One influential study in 2015 challenged conventional wisdom by showing how regions like Rochester, Minn., might look efficient in terms of Medicare costs, but not for patients with private insurance.

"The Health Care Cost Institute and UnitedHealthcare are sunsetting their data collaboration relationship agreement, that has provided United's deidentified insurance claims data for analyses of U.S. health care spending, utilization, and market performance," the group said in a statement.

In a statement, the parent company of UnitedHealthcare said it has appreciated the partnership as well as research contributions from the group. At the same time, the company said it is now focusing on other research partnerships, pointing to an ongoing collaboration with Mayo Clinic on a project called OptumLabs and recent research on diabetes with Northwestern University.

"There are a number of different ways that we approach research, and we're committed to that," said L.D. Platt, a spokesman for UnitedHealth Group.

HCCI coordinates data-sharing agreements with universities and selected organizations so researchers have access to data that doesn't reveal patient identities from four health insurers — Aetna, Humana, Kaiser Permanente and UnitedHealthcare. It's been one of the most comprehensive data sets for understanding cost trends among people with employer-sponsored insurance, which is the largest source of coverage in the United States.

"The loss of the UnitedHealthcare data … is a major setback to our attempts to better understand what is driving health care costs," said Katherine Hempstead of the Robert Wood Johnson Foundation, a New Jersey-based nonprofit that has funded several research projects using Health Care Cost Institute data. "The demand for that data has been very high, so this creates a big hole, and it's not clear whether or how it will be filled."

The nonprofit group said it will approve up to 10 new external research projects incorporating UnitedHealthcare's data between now and the end of June. The new research is in addition to any projects approved under an ongoing program with the Robert Wood Johnson Foundation. What's more, all new and existing research partners will have the option to continue to access HCCI's combined data set, including United data, until the end of 2022.

Even so, the end of the data-sharing agreement with UnitedHealthcare is a setback, said Niall Brennan, the president and chief executive of HCCI. The existing data set has UnitedHealthcare information through 2017, but won't have new data from the company for outside researchers.

"United are a big company," Brennan said. "When you take a chunk of lives out of that, the research community will be the worse for it and our understanding of the health care system, particularly as it relates to employer-sponsored coverage, is likely going to suffer."
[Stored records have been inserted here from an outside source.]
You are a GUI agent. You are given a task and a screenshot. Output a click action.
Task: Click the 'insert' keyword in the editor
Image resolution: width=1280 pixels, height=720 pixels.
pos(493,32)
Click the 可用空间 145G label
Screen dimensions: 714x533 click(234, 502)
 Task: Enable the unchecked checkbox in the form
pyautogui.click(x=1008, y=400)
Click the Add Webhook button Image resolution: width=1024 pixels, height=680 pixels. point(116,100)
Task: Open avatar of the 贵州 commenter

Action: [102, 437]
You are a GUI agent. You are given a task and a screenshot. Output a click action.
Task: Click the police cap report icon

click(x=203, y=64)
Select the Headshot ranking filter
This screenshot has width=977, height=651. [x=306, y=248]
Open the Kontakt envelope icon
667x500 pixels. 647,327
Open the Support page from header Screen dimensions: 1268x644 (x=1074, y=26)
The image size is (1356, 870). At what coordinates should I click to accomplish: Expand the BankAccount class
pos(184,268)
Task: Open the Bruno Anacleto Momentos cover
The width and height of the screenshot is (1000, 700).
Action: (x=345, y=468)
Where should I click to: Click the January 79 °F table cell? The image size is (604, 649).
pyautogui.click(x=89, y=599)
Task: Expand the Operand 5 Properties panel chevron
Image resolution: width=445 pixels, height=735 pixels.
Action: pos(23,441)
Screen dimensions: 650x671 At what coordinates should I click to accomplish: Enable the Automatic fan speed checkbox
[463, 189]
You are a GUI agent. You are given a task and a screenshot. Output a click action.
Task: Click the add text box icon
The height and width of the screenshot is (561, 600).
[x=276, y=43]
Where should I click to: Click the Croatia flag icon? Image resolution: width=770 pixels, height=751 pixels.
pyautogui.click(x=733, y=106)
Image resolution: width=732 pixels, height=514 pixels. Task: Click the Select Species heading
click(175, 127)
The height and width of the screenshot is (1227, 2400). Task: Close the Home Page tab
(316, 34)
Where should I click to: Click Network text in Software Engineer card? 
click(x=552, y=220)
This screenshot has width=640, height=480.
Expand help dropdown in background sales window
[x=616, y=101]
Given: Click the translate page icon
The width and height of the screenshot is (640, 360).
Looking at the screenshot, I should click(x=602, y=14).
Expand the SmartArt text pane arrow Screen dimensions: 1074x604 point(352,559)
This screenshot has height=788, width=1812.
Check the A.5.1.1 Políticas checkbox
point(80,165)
Brennan said he's reaching out to other health insurers about joining the collaborative effort to help fill the void. In addition, he said the Kentucky-based health insurer Humana currently has committed to sharing data only through the end of 2019.

"I'm obviously hopeful that we can change their mind in that regard," Brennan said. "Aetna and Kaiser continue to be solid and enthusiastic supporters of HCCI and its mission."

HCCI's scope is national, but has had several connections to Minnesota that go beyond UnitedHealthcare's involvement.

University of Minnesota health economist Stephen Parente was on the board of HCCI. When Scott Leitz, the second chief executive of the state's MNsure exchange, left state government, he took a job at HCCI.

And then there's the 2015 report, which challenged previous studies about where health care in the U.S. is most efficient — including, to a degree, the thrifty reputation of health care in Minnesota. Many of those studies on efficiency were based on Medicare data, but the 2015 report drew on HCCI data and generated a very different picture.

"Many of the regions cited by policymakers as models for the nation, like Grand Junction, Colo., Rochester, Minn., and La Crosse, Wis., have extremely high spending for the privately insured," said Zack Cooper, a Yale University economist, in a statement at the time. "Simply put, we cannot use these areas to shape federal policy."

The loss of UnitedHealthcare's data going forward means studies might not be so easily generalized across the entire market for employer-sponsored health insurance, said Katy Kozhimannil, a University of Minnesota researcher who's used HCCI data to study health costs with childbirth. A smaller data set also means researchers might have a harder time using it to study rare conditions, she said.

"It really gave us the private health insurance market with regard to childbirth," Kozhimannil said. "That's a hard thing to get in other places."